What Makes a Great Writer

Book Review by Frank O’Shea

THE LIVES OF THE SAINTS. By Sebastian Barry. Faber 2022. 119 pp. h/b. €13.20

In 1990, Sebastian Barry was the youngest person elected to Aosdána, one of Charlie Haughey’s best gifts to Ireland. In 2019, he succeeded Anne Enright as Laureate for Irish Fiction, a three-year position, a role in which he was followed by the current Laureate, Colm Tóibín. This book is the result of one of his laureate duties. It consists of three lectures, each about one hour long, the first two delivered in the Gate Theatre in Dublin, the last one online due to Covid.

Barry was born in 1955, so it is useful to place him in the line of 20th century Irish writers. The early century featured people like Yeats, O’Casey, Joyce, Beckett, Padraic Colum, Maurice Walsh, Walter Macken; the mid-century was Flann O’Brien, Seán O Faoláin, Brendan Behan, Patrick Kavanagh, Anthony Cronin, Edna O’Brien; the last third was people like Roddy Doyle, Dermot Bolger, Jennifer Johnston, John Banville, Joseph O’Connor, Colm Tóibín. Of course, some of those covered more than one era, but Sebastian Barry belongs to the end of the century.

The ’Saints’ in the title of the book are people of significance to the author in his personal and professional life. The first was his great-aunt Annie, ‘a woman with a hunchback and therefore in the mistaken and cruel thinking of her youth, considered unmarriageable’, who gave her name and character to his second novel Annie Dunne. Others who helped Barry’s career included people like Val Mulkerns, James Plunkett, Anthony Cronin and Benedict Kiely (‘Tony’ and ‘Ben’ respectively, in Barry’s telling). He writes too about Thomas Kinsella and Tom Murphy and Philip Casey, names not as well known, but a reminder to this traveller of what could never be replaced by occasional book gifts from family or book review requests from media outlets.

The second lecture is devoted almost in its entirety to the actor Donal McCann. One of the drawbacks of living outside Ireland is that you miss the theatre. The author’s mother was an actress, as was/is his wife and the opening pages of this book reveal that while he himself is the author of eight novels and three books of poetry, he has also written 14 plays. Internationally, he may well be best known as the writer of The Steward of Christendom, based loosely on one of his great-grandfathers, the chief superintendent of the Dublin Metropolitan Police in the troubled years between 1913 and 1922.

» Source material:
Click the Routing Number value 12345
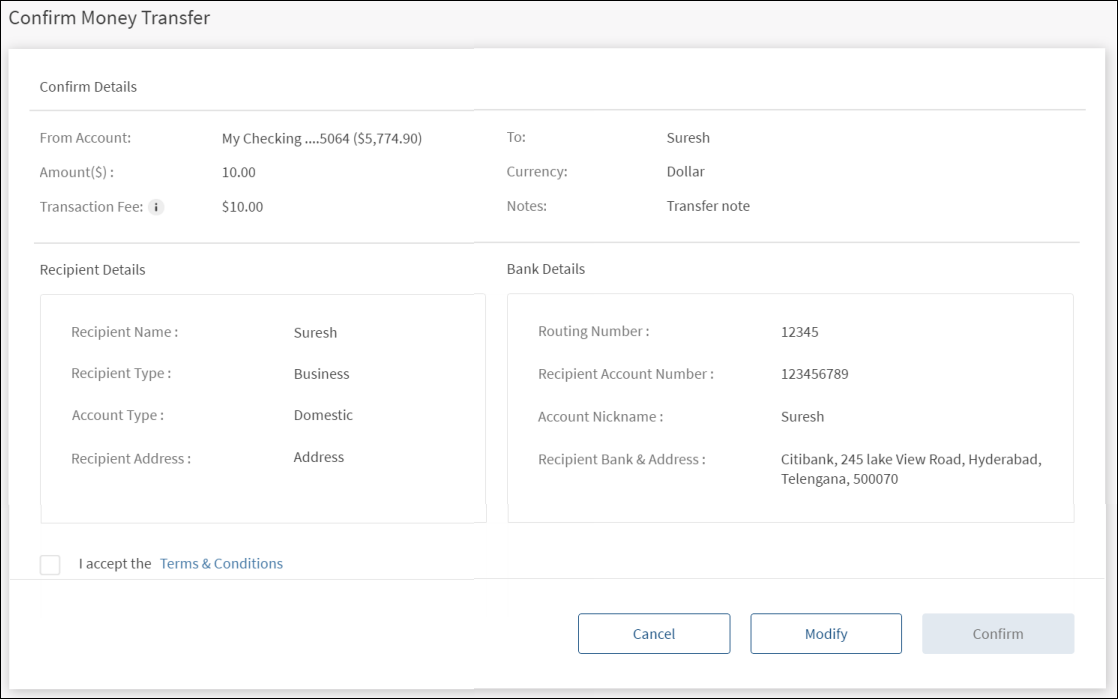The height and width of the screenshot is (699, 1118). coord(799,332)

» Your task:
Answer from the book review:
1. In what year was Sebastian Barry elected to Aosdána?
2. To which actor is the second lecture devoted almost entirely?
3. How many plays has Barry written?
The material is not needed here.

» Task result:
1. 1990
2. Donal McCann
3. 14